» Exercise brief:
Transcribe nothing but the lines from the one with "This screenshot has width=766, height=483." to the end of the entries, both included, keeping each exact and leaving every picture out.

» Data supplied:
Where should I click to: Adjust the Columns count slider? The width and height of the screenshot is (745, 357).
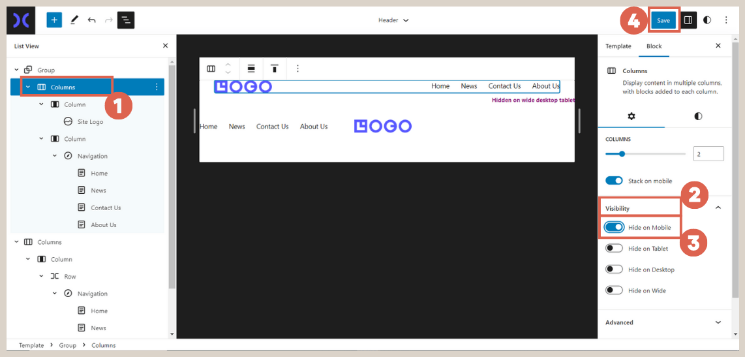point(622,154)
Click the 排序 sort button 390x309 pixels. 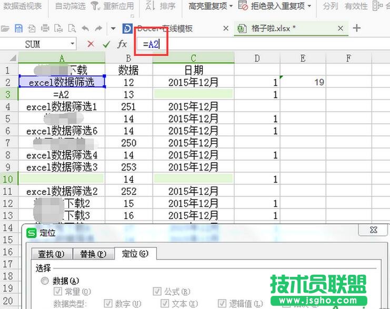click(163, 6)
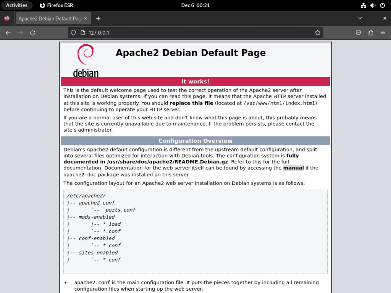Open the Apache2 manual link
Viewport: 391px width, 293px height.
click(x=293, y=168)
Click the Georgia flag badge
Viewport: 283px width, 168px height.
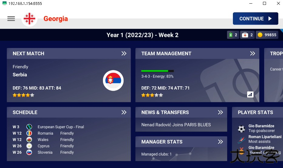[29, 19]
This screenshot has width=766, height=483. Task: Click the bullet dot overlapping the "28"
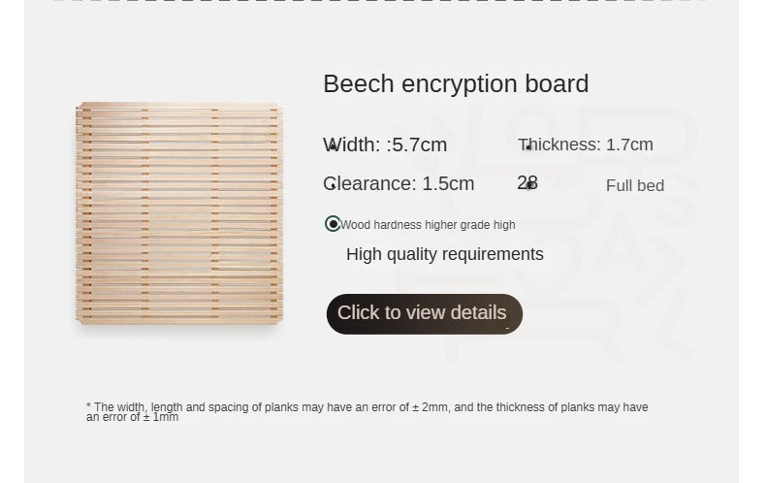528,185
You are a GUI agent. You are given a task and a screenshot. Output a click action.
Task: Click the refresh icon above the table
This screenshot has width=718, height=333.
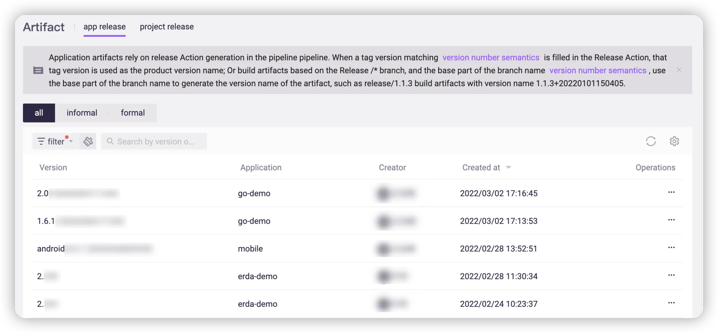[651, 141]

» Written reply:
This screenshot has width=766, height=483. Task: Click the bullet dot overlapping the "28"
528,185
You are a GUI agent. You are given a task and a screenshot. Output a click action.
Task: Click the refresh icon above the table
This screenshot has width=718, height=333.
[651, 141]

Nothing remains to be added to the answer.